OpenID suffers from this same problem, but I can see it leading to a chain reaction of lameness that brings us right back to where we are now, in terms of identity on the web:

  1. Let's say you set up your own OpenID provider, littleguy.example.com. This is the core of OpenID's openness: anyone can set up their own provider. They have a list, or you can make your own. The account or server where your provider lives may be compromised, but OpenID consumers have no way of knowing it. How can they be informed that littleguy.example.com is actually a wolf in sheep's clothing?
  2. Because it's difficult to know whose identity provider is secure and trustworthy, smart identity consumers who actually let you do stuff with your identity will exercise caution in choosing the OpenID's they accept. SomeBigCo might decide to not accept identities from littleguy.example.com, treating it like an easily-faked drivers license. This is the point where OpenID's openness stops being important: the protocol may be pure, but participants still have to decide whom they can trust.
  3. It's kind of a crapshoot to figure out why SomeBigCo refuses to accept your provider, so you follow Simon's advice and set up a SomeBigCo identity. The point of OpenID is to have just one, so that's the one you decide to stick with. Now, every time you use that identity to authenticate someplace, SomeBigCo gets to know. It knows about your SomeBigCo accounts, your OtherBigCo accounts, and all your LittleOrg accounts, which is immensely valuable marketing information.
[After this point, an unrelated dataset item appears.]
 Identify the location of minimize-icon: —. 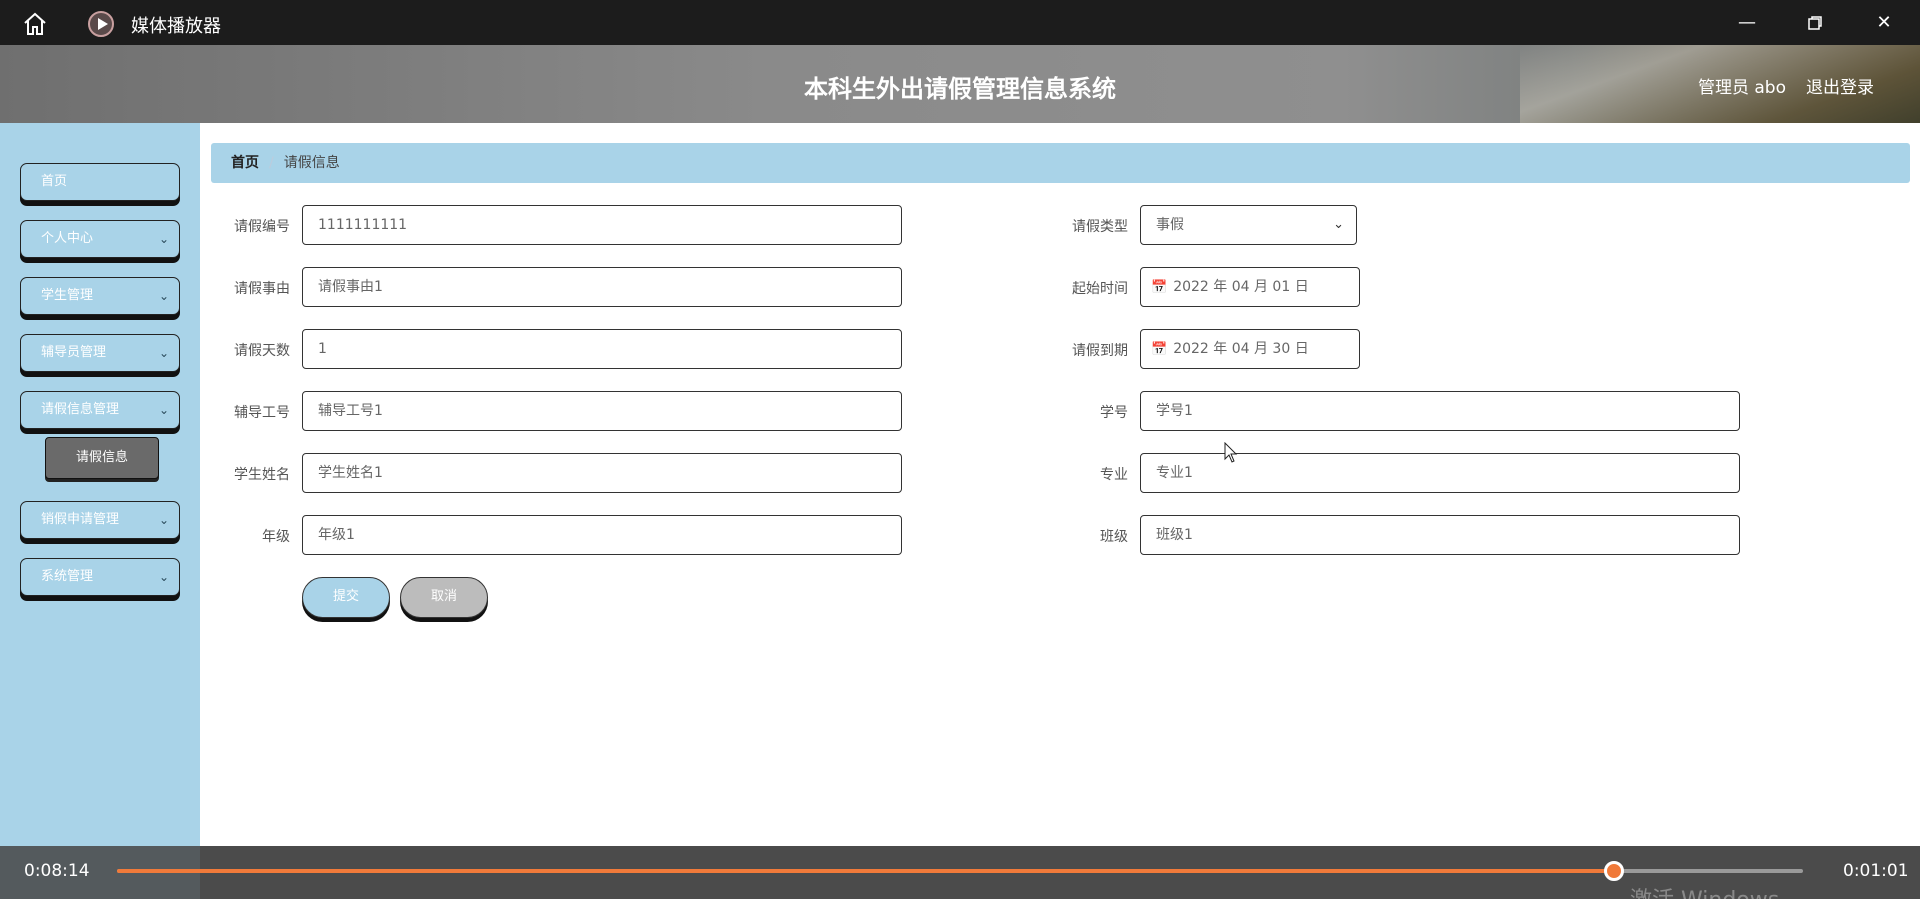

If SomeBigCo knows that I have a $50/month Twitter Pro account, I start to look like the kind of person who might pony up for other services. Maybe SomeBigCo sells this information because its shareholders demand it be monetized, or an employee with a meth addiction and a vendetta decides to sell it on the black market. Maybe SomeBiggerCo buys SomeBigCo to get their hands on it. The point is that it's worth money.
  4. Meanwhile, OtherBigCo is unhappy that SomeBigCo knows all this stuff about when its users log into their OtherBigCo accounts, so it decides to stop accepting any non-OtherBigCo identities. All the value in OpenID is in being a provider, as Microsoft discovered when Passport got nowhere with non-MS companies who didn't like the idea of giving all their user information to Microsoft for free. This is square one: Yahoo!, Google, and Microsoft will happily provide OpenID, but see no long-term sense in consuming it. Your "identity" becomes useless anywhere outside those walled gardens, except in its original use case: leaving comments on blogs.

This is as it should be. People who know me know that I like to kill off old accounts as often as I start new ones, so the permanence of a global identifier has no attraction for me. People who read Danah on teens and social software know that kids happily put tons of time and effort in creating, maintaining, and destroying online identities, so I don't put a lot of faith in the tech consultants whining about how miserable they are having to recreate their LinkedIn buddy lists on last.fm. People who use Mac OS X know that the whole "ZOMG too many passwords!!1!" issue can be dealt with cleanly and elegantly by client-side keychain software that stores your valuables on your own machine, where no one is tempted to sell them for marketing purposes except you (Root's big idea in 2005).

The ridiculous thing about OpenID is that it has no value unless loads of people buy in, which I assume is why there have been so many "we will support OpenID mumble-mumble" announcements in recent months. If it gains any traction at all, it's going to be just like the consumer credit system without all that pesky government oversight getting you a free personal report once a year and going after abusers. It's a cute technical approach to a big, hairy social status quo, and I'm sitting here writing a big-ass diatribe about it because I don't want to find myself forced into signing up for a SomeBigCo account two years from now and getting all my shit stolen or sold, ChoicePoint-style.